■ **Problem requirements**: Every line from the one containing "Eurocopter (349, 367)" to the end of the listing below should be transcribed exactly, and no line outside that span should appear.

■ **Extracted data**:
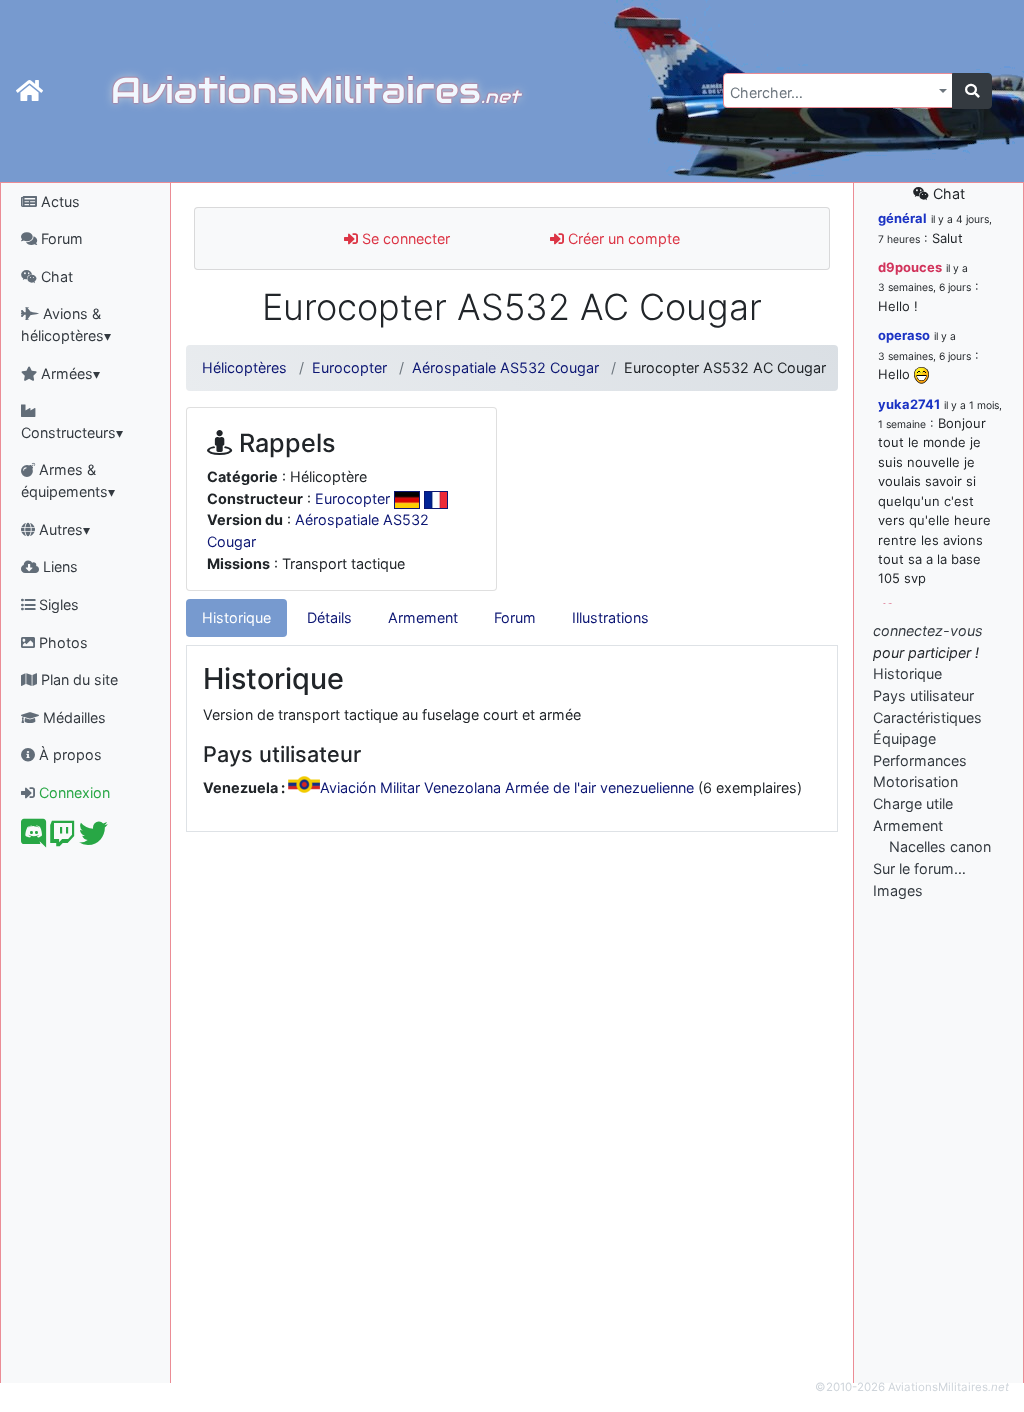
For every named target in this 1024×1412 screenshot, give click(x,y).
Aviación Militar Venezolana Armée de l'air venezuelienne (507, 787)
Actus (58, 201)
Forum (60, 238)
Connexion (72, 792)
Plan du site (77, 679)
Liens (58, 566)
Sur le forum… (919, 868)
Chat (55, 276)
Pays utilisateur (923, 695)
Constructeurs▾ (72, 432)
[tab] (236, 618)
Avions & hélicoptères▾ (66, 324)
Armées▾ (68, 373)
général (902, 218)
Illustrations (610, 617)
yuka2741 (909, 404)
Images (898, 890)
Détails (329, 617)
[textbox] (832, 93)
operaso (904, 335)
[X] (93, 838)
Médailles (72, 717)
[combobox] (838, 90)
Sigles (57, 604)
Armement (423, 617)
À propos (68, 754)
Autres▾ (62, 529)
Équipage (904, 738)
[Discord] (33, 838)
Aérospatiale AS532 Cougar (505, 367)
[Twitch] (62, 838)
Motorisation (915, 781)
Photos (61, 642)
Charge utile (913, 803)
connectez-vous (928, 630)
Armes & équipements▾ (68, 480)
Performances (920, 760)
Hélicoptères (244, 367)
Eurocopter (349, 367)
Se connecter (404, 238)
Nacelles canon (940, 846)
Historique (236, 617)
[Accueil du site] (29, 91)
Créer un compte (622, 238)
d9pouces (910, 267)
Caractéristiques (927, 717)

■ **Your response**:
Eurocopter (349, 367)
Se connecter (404, 238)
Nacelles canon (940, 846)
Historique (236, 617)
[Accueil du site] (29, 91)
Créer un compte (622, 238)
d9pouces (910, 267)
Caractéristiques (927, 717)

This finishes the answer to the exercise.